The conservative blogger died suddenly March 1 at the age of 43. "Andrew was a warrior who stood on the side of what was right," said Sarah Palin.

Tucker Carlson, editor of the Daily Caller, called Breitbart “a compelling person with a great capacity for friendship. I hope that doesn’t get lost in the intense discussions about his politics and his political activism. He was a great guy.”

He was the sort of happy warrior who when Edward Kennedy died tweeted that Kennedy was "a special pile of human excrement." And who, at the time of his own death, was being sued by former Department of Agriculture staffer Shirley Sherrod over a video clip Breitbart posted on his that, as edited, misrepresented her as a racist and cost her her job.

But sometimes he was on more solid ground—he posted the photos of Andrew Anthony Weiner in skivvies that drove the New York congressman from office. And apparently he was always a great dinner companion.

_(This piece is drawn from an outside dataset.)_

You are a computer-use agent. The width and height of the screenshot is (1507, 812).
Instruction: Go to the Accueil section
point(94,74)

On Sunday, Breitbart's last column was posted posthumously on his renovated Big Government site. He'd written it just before he died. His subject was a column of mine published in the Reader in February about the heavy lifting Republicans were doing, Newt Gingrich in particular, to tar President Obama by linking him to the legacy of the late community organizer Saul Alinsky. The vital piece of evidence the right was massaging was a poster—promoting a play about Alinsky produced in Chicago in 1998—that mentioned that Obama, then a state senator but earlier in his career a community organizer, was one of several local dignitaries lined up as panelists who'd talk about Alinsky after the Sunday performances.

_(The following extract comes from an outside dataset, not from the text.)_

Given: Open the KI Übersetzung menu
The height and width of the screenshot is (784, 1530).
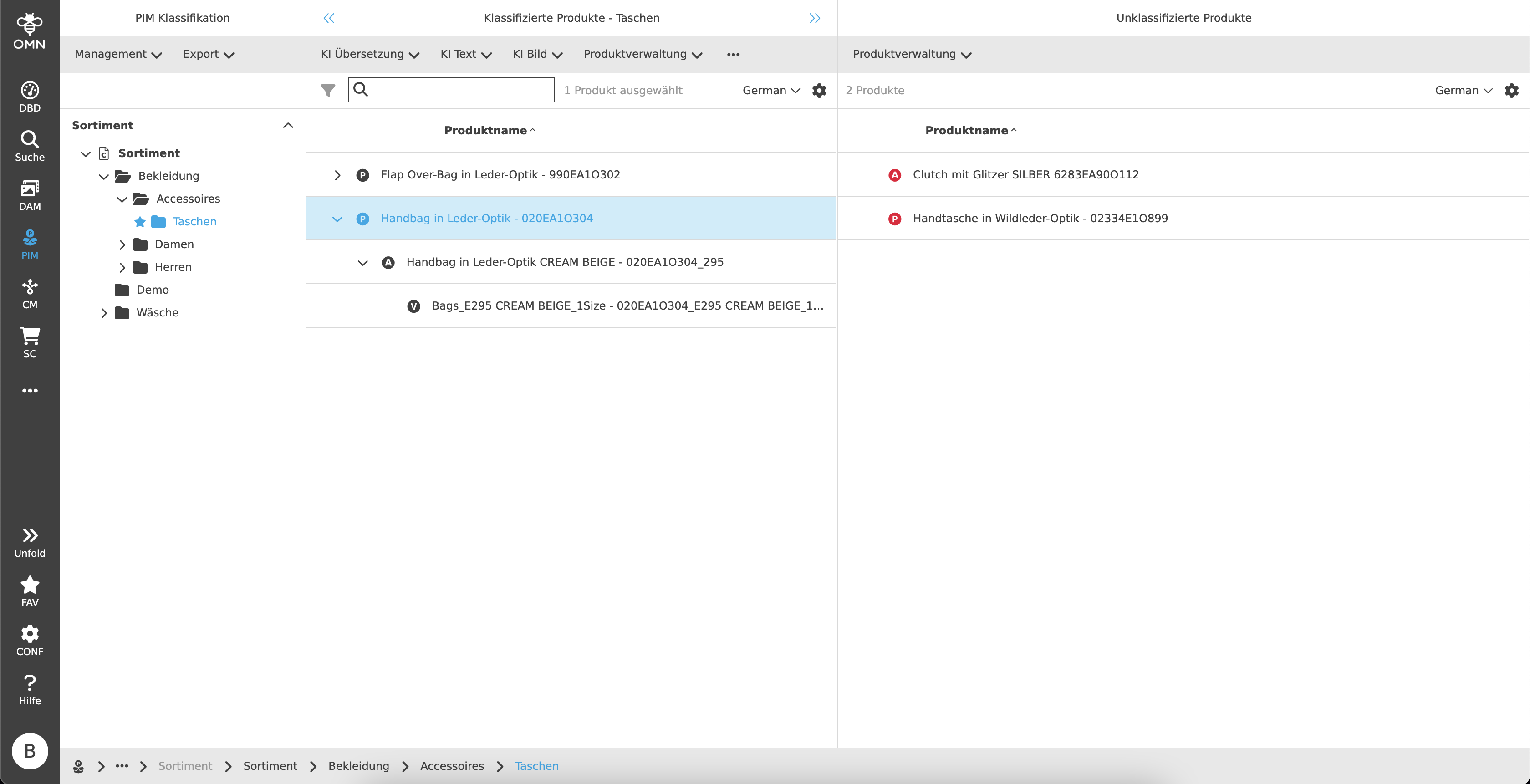Looking at the screenshot, I should pyautogui.click(x=369, y=54).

Discussing the poster, I probably betrayed a certain confusion as to what exactly it was about Alinsky that so infuriated the right in the first place? Was it his belief that the power to transform the lives of the poor belongs in the hands of the poor, and not the hands of their better-dressed, better-educated, better-mannered advocates?

"Miner obscured the truth," wrote Breitbart, though his only specific complaint on that score is that the Reader didn't reproduce the entire poster. Having done his homework, Breitbart gave us a taste of the script, Alinsky speaking favorably of stealing food from restaurants to stay alive, Alinsky remembering the wonderful day when demonstrators got the attention of City Hall by occupying the toilet stalls at O'Hare, Alinsky shouting the war cry that apparently Breitbart regarded as unbearably bellicose—"“Students of the world, unite! You have nothing to lose but your juicy fruit"—Alinsky actually saying he'd rather go to hell than heaven because in hell he could organize the have-nots.

Breitbart went on to explain why the other panelists were also incorrigible pinkos. "Are we expected to believe that 'Baraka Obama' was a countervailing voice of reason on a panel of radicals?" he wanted to know. I'm guessing Breitbart admired Alinsky's chutzpah more than Obama did, and went to his own grave sorry that he'd never had the chance to sit next to Alinsky at dinner.